Brief ->
In the inverse trigonometry problems, which values of x, y and z does the solution give as the only triplet satisfying sin⁻¹x + sin⁻¹y + cos⁻¹z = 2π?

Document passage ->
§
The domain of $$f(x) =\displaystyle \frac{\sin ^{-1}x}{x}$$ is

A
$$\left [ -1,1 \right ]$$

B
$$\left \{ 0 \right \}$$

C
$$\left [-1,0 \right )$$

D
None of these

Solution

$$f(x)=\displaystyle\frac{\sin ^{-1}x}{x}=\frac{g(x)}{t(x)},{t(x)}\neq 0$$

$${t(x)}\neq 0$$

$$\Rightarrow x\neq 0$$

Domain of $$t(x)$$ is $$R-\{0\}$$

Again domain of $$g(x)$$ is $$\left [ -1,1 \right ]$$

Now using concept domain of $$f(x) =\displaystyle\frac{g(x)}{t(x)}$$

domain of $$f(x) =$$ Domain of $$g(x)$$ - set of those points for which $$t(x)=0$$ if $$g(x), \ t(x)$$ is defined $$\forall x\epsilon R$$

$$\therefore$$ Domain of $$f(x) =\left [ -1,1 \right ]-\left \{ 0 \right \}$$
Question 2
1 / -0

Number of triplets $$\left ( x, y, z \right )$$ satisfying $$\sin ^{-1}x+\sin ^{-1}y+\cos ^{-1}z=2\pi$$ is

A
$$1$$

B
$$0$$

C
$$2$$

D
$$\infty$$

Solution

Let $$f(x, y, z)=\sin ^{-1}x+\sin ^{-1}y+\cos^{-1}z$$
It will attain the value $$2\pi$$ only if $$\sin ^{-1}x=\sin ^{-1}y=\displaystyle\frac{\pi }{2}$$ and $$\cos^{-1}z=\pi$$.
This is possible only if $$x = y = 1$$ and $$z=-1$$.
Hence there is only one solution $$f(1,1,-1)=2\pi$$
Question 3
1 / -0

The equation $$2 cos^{-1} x = sin^{-1} (2 x \sqrt{1 - x^2}) $$ is valid for all values of x satisfying

A
$$-1 \leq x \leq 1$$

B
$$0 \leq x \leq 1$$

C
$$0 \leq x \leq 1/\sqrt{2}$$

D
$$1/\sqrt{2} \leq x \leq 1$$

Solution

If we denote $$cos^{-1}x$$ by $$y$$, then
since $$0 \leq cos^{-1} x \leq \pi \Rightarrow 0 \leq 2 y \leq 2 \pi$$ (1)
Also since $$-\pi/2 \leq sin^{-1} (2 x \sqrt{1 - x^2}) \leq \pi/2 \Rightarrow - \pi/2 \leq sin^{-1} sin (2y) \leq \pi/2$$
$$\Rightarrow - \pi/2 \leq 2y \leq \pi/2$$ (2)
§
Items ->
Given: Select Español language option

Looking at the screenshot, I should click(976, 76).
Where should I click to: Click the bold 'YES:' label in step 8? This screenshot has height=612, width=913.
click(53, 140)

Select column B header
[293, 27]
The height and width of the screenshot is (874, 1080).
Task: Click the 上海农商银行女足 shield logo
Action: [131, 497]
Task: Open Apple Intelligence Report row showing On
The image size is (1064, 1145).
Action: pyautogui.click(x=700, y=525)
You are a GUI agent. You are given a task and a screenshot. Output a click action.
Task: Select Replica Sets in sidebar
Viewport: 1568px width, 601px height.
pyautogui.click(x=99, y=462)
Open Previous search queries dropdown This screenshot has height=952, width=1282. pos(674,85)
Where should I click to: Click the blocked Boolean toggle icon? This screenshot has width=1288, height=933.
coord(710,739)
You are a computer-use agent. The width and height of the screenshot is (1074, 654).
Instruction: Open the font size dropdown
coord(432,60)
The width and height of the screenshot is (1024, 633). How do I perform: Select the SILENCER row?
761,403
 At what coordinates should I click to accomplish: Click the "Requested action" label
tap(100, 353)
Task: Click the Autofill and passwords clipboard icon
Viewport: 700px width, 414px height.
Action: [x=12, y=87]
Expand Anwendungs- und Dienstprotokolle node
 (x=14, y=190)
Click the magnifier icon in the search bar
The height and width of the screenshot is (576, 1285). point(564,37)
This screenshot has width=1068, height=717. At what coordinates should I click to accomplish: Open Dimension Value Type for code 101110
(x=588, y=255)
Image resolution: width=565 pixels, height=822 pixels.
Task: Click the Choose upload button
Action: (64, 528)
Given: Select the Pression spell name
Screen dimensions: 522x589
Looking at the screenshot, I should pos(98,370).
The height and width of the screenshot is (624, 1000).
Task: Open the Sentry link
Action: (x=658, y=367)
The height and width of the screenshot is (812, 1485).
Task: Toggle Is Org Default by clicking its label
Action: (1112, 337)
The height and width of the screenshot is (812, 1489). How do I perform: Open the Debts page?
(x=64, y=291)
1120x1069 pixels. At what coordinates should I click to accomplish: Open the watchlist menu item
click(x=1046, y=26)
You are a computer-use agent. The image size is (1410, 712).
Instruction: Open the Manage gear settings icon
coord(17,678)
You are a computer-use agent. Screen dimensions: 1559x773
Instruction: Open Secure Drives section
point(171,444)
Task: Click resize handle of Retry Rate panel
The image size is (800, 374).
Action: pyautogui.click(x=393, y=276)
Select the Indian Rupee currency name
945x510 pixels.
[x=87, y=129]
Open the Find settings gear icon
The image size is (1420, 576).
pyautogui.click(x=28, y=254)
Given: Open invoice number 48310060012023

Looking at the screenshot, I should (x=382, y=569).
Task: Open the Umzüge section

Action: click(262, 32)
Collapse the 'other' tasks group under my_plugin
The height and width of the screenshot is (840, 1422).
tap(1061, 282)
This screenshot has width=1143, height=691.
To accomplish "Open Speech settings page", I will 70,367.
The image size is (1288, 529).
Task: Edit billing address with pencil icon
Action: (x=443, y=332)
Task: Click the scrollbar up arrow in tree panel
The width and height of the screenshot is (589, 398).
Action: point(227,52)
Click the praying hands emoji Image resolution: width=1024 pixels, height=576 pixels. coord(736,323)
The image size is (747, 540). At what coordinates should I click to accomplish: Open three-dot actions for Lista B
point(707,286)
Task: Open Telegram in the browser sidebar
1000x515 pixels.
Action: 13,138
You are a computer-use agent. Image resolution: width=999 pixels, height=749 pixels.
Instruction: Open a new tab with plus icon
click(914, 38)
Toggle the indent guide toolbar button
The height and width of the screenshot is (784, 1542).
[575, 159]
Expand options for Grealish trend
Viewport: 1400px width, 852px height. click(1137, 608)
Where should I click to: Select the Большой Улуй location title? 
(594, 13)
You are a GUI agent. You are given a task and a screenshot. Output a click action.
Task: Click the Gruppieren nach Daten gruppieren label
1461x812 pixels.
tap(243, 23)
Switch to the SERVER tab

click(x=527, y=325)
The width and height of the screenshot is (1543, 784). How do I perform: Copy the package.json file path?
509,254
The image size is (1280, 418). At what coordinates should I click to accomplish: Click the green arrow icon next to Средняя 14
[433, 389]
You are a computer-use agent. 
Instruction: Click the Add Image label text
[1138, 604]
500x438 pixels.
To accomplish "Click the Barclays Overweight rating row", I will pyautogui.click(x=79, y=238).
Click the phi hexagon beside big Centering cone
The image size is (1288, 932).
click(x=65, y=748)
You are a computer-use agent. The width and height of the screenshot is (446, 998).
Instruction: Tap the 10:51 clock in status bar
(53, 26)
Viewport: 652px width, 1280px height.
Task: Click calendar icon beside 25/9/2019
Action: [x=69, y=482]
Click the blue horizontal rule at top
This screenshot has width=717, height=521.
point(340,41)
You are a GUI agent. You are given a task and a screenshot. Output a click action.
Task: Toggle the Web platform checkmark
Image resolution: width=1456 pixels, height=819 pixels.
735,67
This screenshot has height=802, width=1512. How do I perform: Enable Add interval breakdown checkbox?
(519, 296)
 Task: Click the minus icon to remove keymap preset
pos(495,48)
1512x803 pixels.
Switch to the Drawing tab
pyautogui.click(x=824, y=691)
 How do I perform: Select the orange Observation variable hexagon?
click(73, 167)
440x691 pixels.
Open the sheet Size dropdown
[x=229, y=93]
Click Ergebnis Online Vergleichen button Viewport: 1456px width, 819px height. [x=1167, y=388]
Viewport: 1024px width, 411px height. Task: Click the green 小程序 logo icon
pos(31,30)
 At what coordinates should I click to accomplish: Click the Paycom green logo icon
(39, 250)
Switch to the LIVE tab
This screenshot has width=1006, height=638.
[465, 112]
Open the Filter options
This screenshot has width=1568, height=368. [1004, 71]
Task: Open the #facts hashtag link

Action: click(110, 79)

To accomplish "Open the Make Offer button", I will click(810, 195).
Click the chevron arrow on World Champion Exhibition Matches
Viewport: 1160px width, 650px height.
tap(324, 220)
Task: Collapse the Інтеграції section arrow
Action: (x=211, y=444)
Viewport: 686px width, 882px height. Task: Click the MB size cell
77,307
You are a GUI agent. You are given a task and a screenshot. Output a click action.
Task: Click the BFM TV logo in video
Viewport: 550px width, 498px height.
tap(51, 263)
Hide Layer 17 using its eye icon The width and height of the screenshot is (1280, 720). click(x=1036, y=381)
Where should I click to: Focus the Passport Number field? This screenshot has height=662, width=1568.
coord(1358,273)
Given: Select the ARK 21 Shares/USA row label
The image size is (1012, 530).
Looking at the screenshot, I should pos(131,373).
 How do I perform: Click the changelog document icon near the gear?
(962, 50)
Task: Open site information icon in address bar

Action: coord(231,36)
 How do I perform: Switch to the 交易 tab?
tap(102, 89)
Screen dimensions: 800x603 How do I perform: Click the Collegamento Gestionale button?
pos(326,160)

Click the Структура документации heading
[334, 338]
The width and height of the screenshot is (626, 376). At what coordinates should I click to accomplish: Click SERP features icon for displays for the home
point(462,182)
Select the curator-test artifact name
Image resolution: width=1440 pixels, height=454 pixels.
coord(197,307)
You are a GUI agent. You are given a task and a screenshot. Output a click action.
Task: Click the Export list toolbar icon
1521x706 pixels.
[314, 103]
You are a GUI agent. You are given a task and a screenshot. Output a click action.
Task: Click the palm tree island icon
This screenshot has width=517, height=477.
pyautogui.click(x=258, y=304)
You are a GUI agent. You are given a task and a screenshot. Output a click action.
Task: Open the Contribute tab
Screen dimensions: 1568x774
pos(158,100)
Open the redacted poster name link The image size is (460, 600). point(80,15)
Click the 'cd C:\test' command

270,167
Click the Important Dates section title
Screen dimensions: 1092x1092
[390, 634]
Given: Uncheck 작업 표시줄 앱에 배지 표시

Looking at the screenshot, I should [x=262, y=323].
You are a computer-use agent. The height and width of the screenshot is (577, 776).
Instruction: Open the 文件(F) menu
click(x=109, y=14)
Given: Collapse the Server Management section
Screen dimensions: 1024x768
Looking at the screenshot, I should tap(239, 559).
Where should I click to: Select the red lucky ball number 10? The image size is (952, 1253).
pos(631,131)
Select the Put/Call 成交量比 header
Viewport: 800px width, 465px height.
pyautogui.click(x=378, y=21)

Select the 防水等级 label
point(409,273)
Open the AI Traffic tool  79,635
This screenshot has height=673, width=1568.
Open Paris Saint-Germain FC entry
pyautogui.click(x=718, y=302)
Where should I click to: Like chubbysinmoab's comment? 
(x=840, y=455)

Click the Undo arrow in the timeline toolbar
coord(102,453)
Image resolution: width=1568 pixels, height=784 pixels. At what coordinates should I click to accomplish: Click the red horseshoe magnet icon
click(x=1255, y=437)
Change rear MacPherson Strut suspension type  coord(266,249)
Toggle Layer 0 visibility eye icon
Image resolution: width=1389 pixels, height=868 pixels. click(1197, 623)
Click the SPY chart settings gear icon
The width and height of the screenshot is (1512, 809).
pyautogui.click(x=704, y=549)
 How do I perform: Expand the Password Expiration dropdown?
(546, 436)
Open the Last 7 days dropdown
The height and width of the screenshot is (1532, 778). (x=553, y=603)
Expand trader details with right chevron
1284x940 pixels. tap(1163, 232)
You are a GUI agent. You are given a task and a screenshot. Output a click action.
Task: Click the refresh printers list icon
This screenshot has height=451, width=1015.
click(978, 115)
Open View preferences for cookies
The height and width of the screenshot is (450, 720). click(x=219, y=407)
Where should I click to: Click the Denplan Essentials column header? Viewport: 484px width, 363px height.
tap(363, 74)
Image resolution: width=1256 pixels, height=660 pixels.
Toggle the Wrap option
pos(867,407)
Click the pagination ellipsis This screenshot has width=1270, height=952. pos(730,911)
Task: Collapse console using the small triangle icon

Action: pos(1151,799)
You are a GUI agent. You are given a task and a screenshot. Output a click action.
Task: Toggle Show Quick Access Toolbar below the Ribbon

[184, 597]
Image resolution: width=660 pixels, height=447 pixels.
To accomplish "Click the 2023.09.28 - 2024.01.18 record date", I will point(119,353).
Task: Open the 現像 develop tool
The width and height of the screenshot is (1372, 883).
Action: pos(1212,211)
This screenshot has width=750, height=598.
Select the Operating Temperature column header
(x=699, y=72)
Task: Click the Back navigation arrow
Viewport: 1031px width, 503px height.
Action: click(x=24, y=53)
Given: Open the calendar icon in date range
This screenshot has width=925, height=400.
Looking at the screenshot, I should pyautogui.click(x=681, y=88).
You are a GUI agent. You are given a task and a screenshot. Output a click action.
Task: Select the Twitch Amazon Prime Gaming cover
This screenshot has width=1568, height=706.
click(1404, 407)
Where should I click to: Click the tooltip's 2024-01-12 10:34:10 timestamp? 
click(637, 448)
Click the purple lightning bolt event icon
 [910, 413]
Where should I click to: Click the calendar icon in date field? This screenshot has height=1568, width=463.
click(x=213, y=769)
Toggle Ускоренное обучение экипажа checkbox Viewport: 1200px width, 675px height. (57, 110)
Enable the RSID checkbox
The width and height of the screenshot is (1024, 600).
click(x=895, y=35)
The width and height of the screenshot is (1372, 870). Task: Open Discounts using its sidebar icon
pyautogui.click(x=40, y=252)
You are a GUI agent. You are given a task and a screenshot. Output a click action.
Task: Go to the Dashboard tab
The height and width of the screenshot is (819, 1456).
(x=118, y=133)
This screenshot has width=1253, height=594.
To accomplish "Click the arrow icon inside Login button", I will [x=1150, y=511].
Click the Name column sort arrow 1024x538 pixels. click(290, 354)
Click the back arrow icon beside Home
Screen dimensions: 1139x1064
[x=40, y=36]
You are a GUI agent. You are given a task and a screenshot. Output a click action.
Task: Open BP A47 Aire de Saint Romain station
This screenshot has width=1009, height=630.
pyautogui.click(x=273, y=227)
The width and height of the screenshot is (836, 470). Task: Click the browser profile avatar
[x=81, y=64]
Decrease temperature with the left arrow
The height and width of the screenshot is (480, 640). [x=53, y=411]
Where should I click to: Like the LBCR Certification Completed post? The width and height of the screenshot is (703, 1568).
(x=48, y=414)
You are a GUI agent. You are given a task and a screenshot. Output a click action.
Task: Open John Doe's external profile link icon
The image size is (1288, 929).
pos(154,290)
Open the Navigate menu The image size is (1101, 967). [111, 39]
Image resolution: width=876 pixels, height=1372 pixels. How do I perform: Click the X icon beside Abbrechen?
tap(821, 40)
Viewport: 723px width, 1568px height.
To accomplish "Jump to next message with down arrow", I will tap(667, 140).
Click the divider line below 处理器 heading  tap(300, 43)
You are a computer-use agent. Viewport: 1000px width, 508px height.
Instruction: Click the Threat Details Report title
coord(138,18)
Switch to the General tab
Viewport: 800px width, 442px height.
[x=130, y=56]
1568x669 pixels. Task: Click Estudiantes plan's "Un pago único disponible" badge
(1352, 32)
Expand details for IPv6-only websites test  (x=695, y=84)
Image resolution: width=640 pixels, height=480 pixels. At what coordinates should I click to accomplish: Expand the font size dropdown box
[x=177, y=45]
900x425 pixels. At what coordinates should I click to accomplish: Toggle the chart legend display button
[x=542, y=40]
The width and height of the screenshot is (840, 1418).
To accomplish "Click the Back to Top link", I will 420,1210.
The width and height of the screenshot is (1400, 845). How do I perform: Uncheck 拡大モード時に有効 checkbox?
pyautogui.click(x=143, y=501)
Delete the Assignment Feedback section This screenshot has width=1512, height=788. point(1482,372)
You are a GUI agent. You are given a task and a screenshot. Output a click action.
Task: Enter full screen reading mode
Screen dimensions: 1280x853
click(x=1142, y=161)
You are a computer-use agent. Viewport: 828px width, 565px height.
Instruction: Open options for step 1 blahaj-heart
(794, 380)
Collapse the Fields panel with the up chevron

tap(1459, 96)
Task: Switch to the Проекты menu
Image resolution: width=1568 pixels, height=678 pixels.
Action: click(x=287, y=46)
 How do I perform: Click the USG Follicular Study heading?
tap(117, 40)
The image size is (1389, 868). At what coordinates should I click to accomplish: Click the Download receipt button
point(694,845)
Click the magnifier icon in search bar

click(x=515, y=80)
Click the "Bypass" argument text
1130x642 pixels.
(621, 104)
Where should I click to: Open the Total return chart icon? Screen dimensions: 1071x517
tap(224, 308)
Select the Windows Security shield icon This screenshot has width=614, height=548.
§
The response ->
x = 1, y = 1 and z = −1.